List of tasks:
1. In the Excel forum thread, what does Zack Barresse say his reply was written without?
2. Rewrite the Excel forum thread starting at "I want to retrieve" and ending at "sample, maybe ...", replacing "records" with "rows".

Excerpted text:
◇ ◇ ◇
# Excel - looking up multiple records of multiple values



## holly00 (Jul 27, 2007)

Hi,
I have frequently used an array formula like this to look up multiple records in a list in Excel:
{=INDEX($A$1:$B$7),SMALL(IF($A$1:$A$7=$A$10,ROW($A$1:$A$7)),ROW(1:1)),2)}
It nicely retrieves all the rows where A10 is the value to be looked up.

However I have not had any success using the same type of formula with an OR statement:
{=INDEX($A$1:$B$7),SMALL(IF(OR($A$1:$A$7=$A$10,$A$1:$A$7=$A$11)),ROW($A$1:$A$7),ROW(1:1)),2)}

I want to retrieve all the records in a list where the value is what is as in A10 OR A11.

Does anyone know how I can achieve this?
Thanks!!!!!
Janie


----------



## Zack Barresse (Jul 25, 2004)

Without a workbook sample, maybe ...

=INDEX($A$1:$B$7),SMALL(IF(($A$1:$A$7=$A$10)*($A$1:$A$7=$A$11),ROW($A$1:$ A$7),ROW(1:1)),2)
◇ ◇ ◇
Data extract:

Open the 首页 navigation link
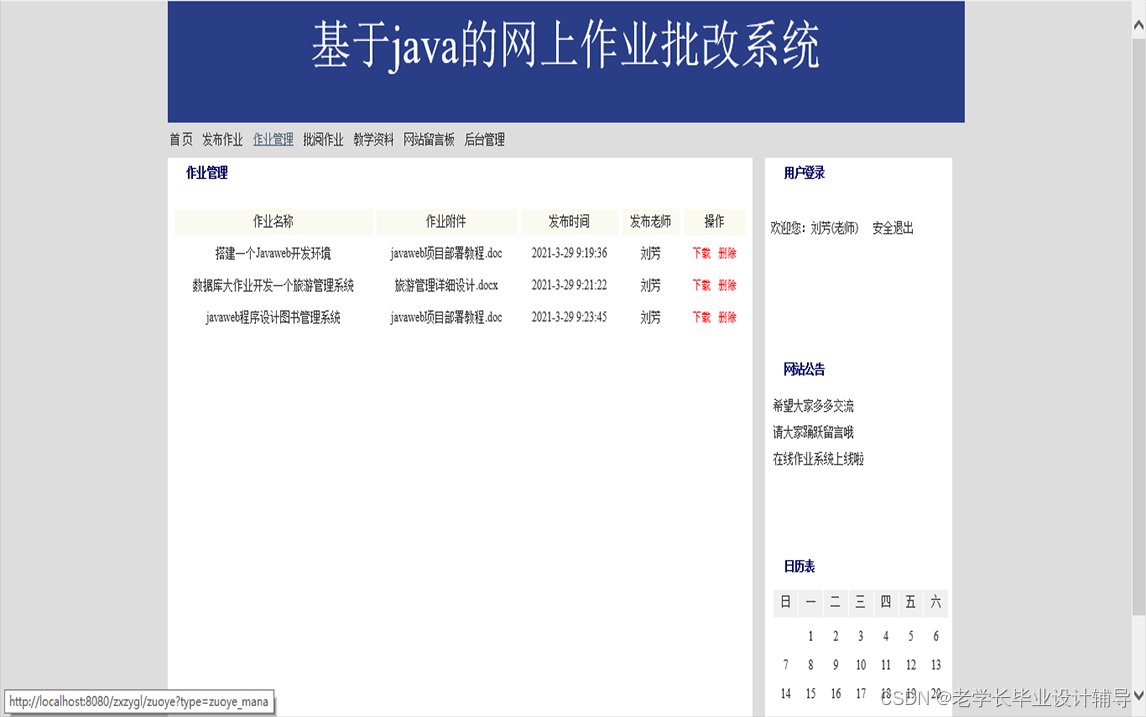The width and height of the screenshot is (1146, 717). pos(180,139)
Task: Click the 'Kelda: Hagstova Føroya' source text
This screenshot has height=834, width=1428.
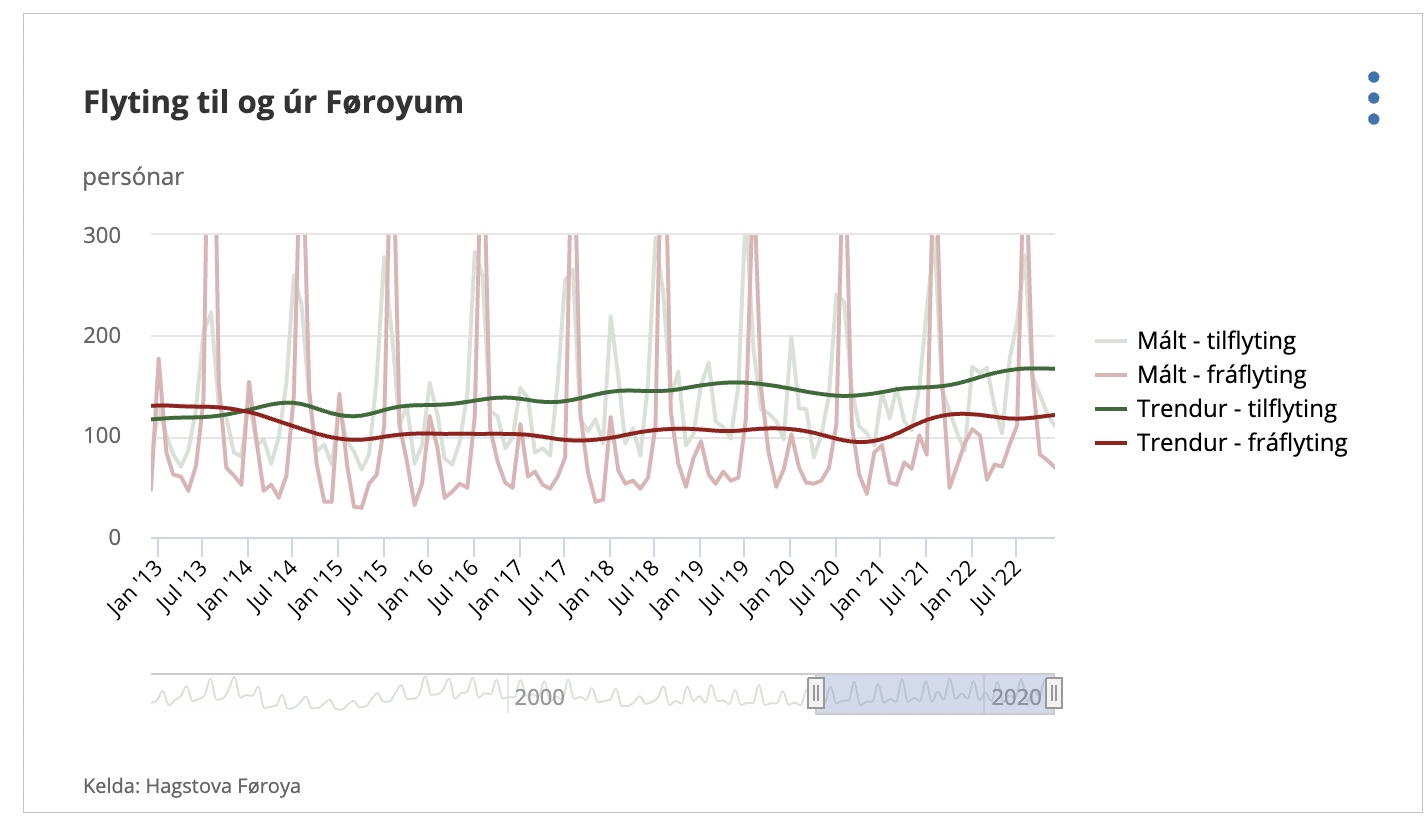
◇ ◇ ◇
The responses:
1. A workbook sample.

2.
I want to retrieve all the rows in a list where the value is what is as in A10 OR A11.

Does anyone know how I can achieve this?
Thanks!!!!!
Janie


----------



## Zack Barresse (Jul 25, 2004)

Without a workbook sample, maybe ...